■ Task details:
Put these lines into a Markdown table with two columns, Row and Line, numbering each row and leaving out the blank lines.

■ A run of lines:
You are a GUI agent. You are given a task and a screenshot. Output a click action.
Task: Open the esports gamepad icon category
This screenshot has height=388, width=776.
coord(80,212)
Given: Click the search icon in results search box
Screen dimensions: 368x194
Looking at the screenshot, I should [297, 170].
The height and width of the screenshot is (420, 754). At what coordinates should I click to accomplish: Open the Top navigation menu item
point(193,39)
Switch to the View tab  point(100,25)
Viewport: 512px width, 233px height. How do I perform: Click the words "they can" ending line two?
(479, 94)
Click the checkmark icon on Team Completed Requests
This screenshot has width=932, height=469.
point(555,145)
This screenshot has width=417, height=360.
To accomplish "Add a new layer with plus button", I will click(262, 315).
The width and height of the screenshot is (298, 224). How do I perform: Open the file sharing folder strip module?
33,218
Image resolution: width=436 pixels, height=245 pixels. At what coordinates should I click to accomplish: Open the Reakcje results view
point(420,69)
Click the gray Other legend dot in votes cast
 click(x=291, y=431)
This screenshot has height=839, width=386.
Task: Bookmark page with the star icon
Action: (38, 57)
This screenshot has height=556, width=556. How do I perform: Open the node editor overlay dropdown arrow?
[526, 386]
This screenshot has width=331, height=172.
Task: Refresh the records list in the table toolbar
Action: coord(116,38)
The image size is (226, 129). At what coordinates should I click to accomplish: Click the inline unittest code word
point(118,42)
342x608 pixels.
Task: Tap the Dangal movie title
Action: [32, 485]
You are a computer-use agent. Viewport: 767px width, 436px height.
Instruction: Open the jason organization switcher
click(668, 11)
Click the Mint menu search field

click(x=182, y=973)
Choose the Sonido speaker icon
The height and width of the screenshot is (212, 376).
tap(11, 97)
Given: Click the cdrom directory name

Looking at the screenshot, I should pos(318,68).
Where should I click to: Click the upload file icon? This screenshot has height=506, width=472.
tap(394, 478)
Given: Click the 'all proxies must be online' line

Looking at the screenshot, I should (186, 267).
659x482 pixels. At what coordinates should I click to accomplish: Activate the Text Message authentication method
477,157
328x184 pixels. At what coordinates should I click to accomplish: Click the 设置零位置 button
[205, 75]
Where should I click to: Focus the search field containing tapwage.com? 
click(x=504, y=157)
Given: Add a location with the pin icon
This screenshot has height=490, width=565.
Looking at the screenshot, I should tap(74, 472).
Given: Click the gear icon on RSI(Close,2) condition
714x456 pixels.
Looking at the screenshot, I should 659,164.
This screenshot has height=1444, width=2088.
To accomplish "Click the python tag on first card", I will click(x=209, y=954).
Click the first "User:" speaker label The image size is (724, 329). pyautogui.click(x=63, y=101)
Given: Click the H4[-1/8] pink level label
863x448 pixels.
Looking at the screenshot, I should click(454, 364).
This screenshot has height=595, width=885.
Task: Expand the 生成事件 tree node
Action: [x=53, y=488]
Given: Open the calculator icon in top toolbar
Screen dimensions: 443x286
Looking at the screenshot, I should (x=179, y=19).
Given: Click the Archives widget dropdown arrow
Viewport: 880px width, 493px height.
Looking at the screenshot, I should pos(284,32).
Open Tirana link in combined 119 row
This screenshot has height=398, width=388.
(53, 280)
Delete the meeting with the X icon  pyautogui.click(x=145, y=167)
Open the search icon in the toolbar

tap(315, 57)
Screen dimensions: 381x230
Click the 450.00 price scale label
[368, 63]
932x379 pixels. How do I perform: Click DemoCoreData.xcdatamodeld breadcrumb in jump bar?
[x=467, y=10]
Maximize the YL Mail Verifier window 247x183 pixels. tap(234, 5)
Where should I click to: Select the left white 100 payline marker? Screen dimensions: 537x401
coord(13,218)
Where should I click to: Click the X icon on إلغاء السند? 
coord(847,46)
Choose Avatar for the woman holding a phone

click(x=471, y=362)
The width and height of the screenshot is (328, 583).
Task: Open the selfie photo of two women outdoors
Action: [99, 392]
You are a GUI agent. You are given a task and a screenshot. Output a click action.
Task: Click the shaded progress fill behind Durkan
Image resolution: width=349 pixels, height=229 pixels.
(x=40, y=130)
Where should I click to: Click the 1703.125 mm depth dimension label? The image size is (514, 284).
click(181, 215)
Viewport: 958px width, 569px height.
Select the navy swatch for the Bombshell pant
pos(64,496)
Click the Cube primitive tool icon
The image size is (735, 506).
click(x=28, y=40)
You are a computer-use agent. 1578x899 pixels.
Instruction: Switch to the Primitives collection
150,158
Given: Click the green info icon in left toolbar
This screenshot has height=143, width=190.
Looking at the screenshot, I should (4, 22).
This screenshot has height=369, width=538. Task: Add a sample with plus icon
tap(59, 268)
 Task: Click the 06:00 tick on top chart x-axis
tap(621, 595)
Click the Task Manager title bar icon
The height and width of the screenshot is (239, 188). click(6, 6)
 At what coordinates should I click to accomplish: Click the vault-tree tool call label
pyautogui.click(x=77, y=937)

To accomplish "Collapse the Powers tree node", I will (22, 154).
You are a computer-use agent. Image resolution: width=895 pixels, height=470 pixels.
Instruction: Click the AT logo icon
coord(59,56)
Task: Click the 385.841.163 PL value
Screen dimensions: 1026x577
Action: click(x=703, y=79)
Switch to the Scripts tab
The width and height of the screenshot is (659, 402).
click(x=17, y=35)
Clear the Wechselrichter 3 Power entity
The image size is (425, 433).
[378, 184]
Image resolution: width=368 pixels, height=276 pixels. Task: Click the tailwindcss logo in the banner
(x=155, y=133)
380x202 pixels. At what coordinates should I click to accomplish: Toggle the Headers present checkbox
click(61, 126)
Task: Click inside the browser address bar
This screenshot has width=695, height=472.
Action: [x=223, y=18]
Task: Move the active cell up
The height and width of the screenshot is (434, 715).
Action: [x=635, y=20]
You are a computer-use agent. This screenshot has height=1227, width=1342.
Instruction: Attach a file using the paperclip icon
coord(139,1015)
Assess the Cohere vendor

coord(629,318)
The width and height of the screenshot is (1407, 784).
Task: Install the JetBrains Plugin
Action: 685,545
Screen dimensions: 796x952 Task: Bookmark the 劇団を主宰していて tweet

■ Answer to the problem:
| Row | Line |
|---|---|
| 1 | You are a GUI agent. You are given a task and a screenshot. Output a click action. |
| 2 | Task: Open the esports gamepad icon category |
| 3 | This screenshot has height=388, width=776. |
| 4 | coord(80,212) |
| 5 | Given: Click the search icon in results search box |
| 6 | Screen dimensions: 368x194 |
| 7 | Looking at the screenshot, I should [297, 170]. |
| 8 | The height and width of the screenshot is (420, 754). At what coordinates should I click to accomplish: Open the Top navigation menu item |
| 9 | point(193,39) |
| 10 | Switch to the View tab  point(100,25) |
| 11 | Viewport: 512px width, 233px height. How do I perform: Click the words "they can" ending line two? |
| 12 | (479, 94) |
| 13 | Click the checkmark icon on Team Completed Requests |
| 14 | This screenshot has width=932, height=469. |
| 15 | point(555,145) |
| 16 | This screenshot has width=417, height=360. |
| 17 | To accomplish "Add a new layer with plus button", I will click(262, 315). |
| 18 | The width and height of the screenshot is (298, 224). How do I perform: Open the file sharing folder strip module? |
| 19 | 33,218 |
| 20 | Image resolution: width=436 pixels, height=245 pixels. At what coordinates should I click to accomplish: Open the Reakcje results view |
| 21 | point(420,69) |
| 22 | Click the gray Other legend dot in votes cast |
| 23 |  click(x=291, y=431) |
| 24 | This screenshot has height=839, width=386. |
| 25 | Task: Bookmark page with the star icon |
| 26 | Action: (38, 57) |
| 27 | This screenshot has height=556, width=556. How do I perform: Open the node editor overlay dropdown arrow? |
| 28 | [526, 386] |
| 29 | This screenshot has width=331, height=172. |
| 30 | Task: Refresh the records list in the table toolbar |
| 31 | Action: coord(116,38) |
| 32 | The image size is (226, 129). At what coordinates should I click to accomplish: Click the inline unittest code word |
| 33 | point(118,42) |
| 34 | 342x608 pixels. |
| 35 | Task: Tap the Dangal movie title |
| 36 | Action: [32, 485] |
| 37 | You are a computer-use agent. Viewport: 767px width, 436px height. |
| 38 | Instruction: Open the jason organization switcher |
| 39 | click(668, 11) |
| 40 | Click the Mint menu search field |
| 41 | click(x=182, y=973) |
| 42 | Choose the Sonido speaker icon |
| 43 | The height and width of the screenshot is (212, 376). |
| 44 | tap(11, 97) |
| 45 | Given: Click the cdrom directory name |
| 46 | Looking at the screenshot, I should pos(318,68). |
| 47 | Where should I click to: Click the upload file icon? This screenshot has height=506, width=472. |
| 48 | tap(394, 478) |
| 49 | Given: Click the 'all proxies must be online' line |
| 50 | Looking at the screenshot, I should (186, 267). |
| 51 | 659x482 pixels. At what coordinates should I click to accomplish: Activate the Text Message authentication method |
| 52 | 477,157 |
| 53 | 328x184 pixels. At what coordinates should I click to accomplish: Click the 设置零位置 button |
| 54 | [205, 75] |
| 55 | Where should I click to: Focus the search field containing tapwage.com?  |
| 56 | click(x=504, y=157) |
| 57 | Given: Add a location with the pin icon |
| 58 | This screenshot has height=490, width=565. |
| 59 | Looking at the screenshot, I should tap(74, 472). |
| 60 | Given: Click the gear icon on RSI(Close,2) condition |
| 61 | 714x456 pixels. |
| 62 | Looking at the screenshot, I should 659,164. |
| 63 | This screenshot has height=1444, width=2088. |
| 64 | To accomplish "Click the python tag on first card", I will click(x=209, y=954). |
| 65 | Click the first "User:" speaker label The image size is (724, 329). pyautogui.click(x=63, y=101) |
| 66 | Given: Click the H4[-1/8] pink level label |
| 67 | 863x448 pixels. |
| 68 | Looking at the screenshot, I should click(454, 364). |
| 69 | This screenshot has height=595, width=885. |
| 70 | Task: Expand the 生成事件 tree node |
| 71 | Action: [x=53, y=488] |
| 72 | Given: Open the calculator icon in top toolbar |
| 73 | Screen dimensions: 443x286 |
| 74 | Looking at the screenshot, I should (x=179, y=19). |
| 75 | Given: Click the Archives widget dropdown arrow |
| 76 | Viewport: 880px width, 493px height. |
| 77 | Looking at the screenshot, I should pos(284,32). |
| 78 | Open Tirana link in combined 119 row |
| 79 | This screenshot has height=398, width=388. |
| 80 | (53, 280) |
| 81 | Delete the meeting with the X icon  pyautogui.click(x=145, y=167) |
| 82 | Open the search icon in the toolbar |
| 83 | tap(315, 57) |
| 84 | Screen dimensions: 381x230 |
| 85 | Click the 450.00 price scale label |
| 86 | [368, 63] |
| 87 | 932x379 pixels. How do I perform: Click DemoCoreData.xcdatamodeld breadcrumb in jump bar? |
| 88 | [x=467, y=10] |
| 89 | Maximize the YL Mail Verifier window 247x183 pixels. tap(234, 5) |
| 90 | Where should I click to: Select the left white 100 payline marker? Screen dimensions: 537x401 |
| 91 | coord(13,218) |
| 92 | Where should I click to: Click the X icon on إلغاء السند?  |
| 93 | coord(847,46) |
| 94 | Choose Avatar for the woman holding a phone |
| 95 | click(x=471, y=362) |
| 96 | The width and height of the screenshot is (328, 583). |
| 97 | Task: Open the selfie photo of two women outdoors |
| 98 | Action: [99, 392] |
| 99 | You are a GUI agent. You are given a task and a screenshot. Output a click action. |
| 100 | Task: Click the shaded progress fill behind Durkan |
| 101 | Image resolution: width=349 pixels, height=229 pixels. |
| 102 | (x=40, y=130) |
| 103 | Where should I click to: Click the 1703.125 mm depth dimension label? The image size is (514, 284). |
| 104 | click(181, 215) |
| 105 | Viewport: 958px width, 569px height. |
| 106 | Select the navy swatch for the Bombshell pant |
| 107 | pos(64,496) |
| 108 | Click the Cube primitive tool icon |
| 109 | The image size is (735, 506). |
| 110 | click(x=28, y=40) |
| 111 | You are a computer-use agent. 1578x899 pixels. |
| 112 | Instruction: Switch to the Primitives collection |
| 113 | 150,158 |
| 114 | Given: Click the green info icon in left toolbar |
| 115 | This screenshot has height=143, width=190. |
| 116 | Looking at the screenshot, I should (4, 22). |
| 117 | This screenshot has height=369, width=538. Task: Add a sample with plus icon |
| 118 | tap(59, 268) |
| 119 |  Task: Click the 06:00 tick on top chart x-axis |
| 120 | tap(621, 595) |
| 121 | Click the Task Manager title bar icon |
| 122 | The height and width of the screenshot is (239, 188). click(6, 6) |
| 123 |  At what coordinates should I click to accomplish: Click the vault-tree tool call label |
| 124 | pyautogui.click(x=77, y=937) |
| 125 | To accomplish "Collapse the Powers tree node", I will (22, 154). |
| 126 | You are a computer-use agent. Image resolution: width=895 pixels, height=470 pixels. |
| 127 | Instruction: Click the AT logo icon |
| 128 | coord(59,56) |
| 129 | Task: Click the 385.841.163 PL value |
| 130 | Screen dimensions: 1026x577 |
| 131 | Action: click(x=703, y=79) |
| 132 | Switch to the Scripts tab |
| 133 | The width and height of the screenshot is (659, 402). |
| 134 | click(x=17, y=35) |
| 135 | Clear the Wechselrichter 3 Power entity |
| 136 | The image size is (425, 433). |
| 137 | [378, 184] |
| 138 | Image resolution: width=368 pixels, height=276 pixels. Task: Click the tailwindcss logo in the banner |
| 139 | (x=155, y=133) |
| 140 | 380x202 pixels. At what coordinates should I click to accomplish: Toggle the Headers present checkbox |
| 141 | click(61, 126) |
| 142 | Task: Click inside the browser address bar |
| 143 | This screenshot has width=695, height=472. |
| 144 | Action: [x=223, y=18] |
| 145 | Task: Move the active cell up |
| 146 | The height and width of the screenshot is (434, 715). |
| 147 | Action: [x=635, y=20] |
| 148 | You are a computer-use agent. This screenshot has height=1227, width=1342. |
| 149 | Instruction: Attach a file using the paperclip icon |
| 150 | coord(139,1015) |
| 151 | Assess the Cohere vendor |
| 152 | coord(629,318) |
| 153 | The width and height of the screenshot is (1407, 784). |
| 154 | Task: Install the JetBrains Plugin |
| 155 | Action: 685,545 |
| 156 | Screen dimensions: 796x952 Task: Bookmark the 劇団を主宰していて tweet |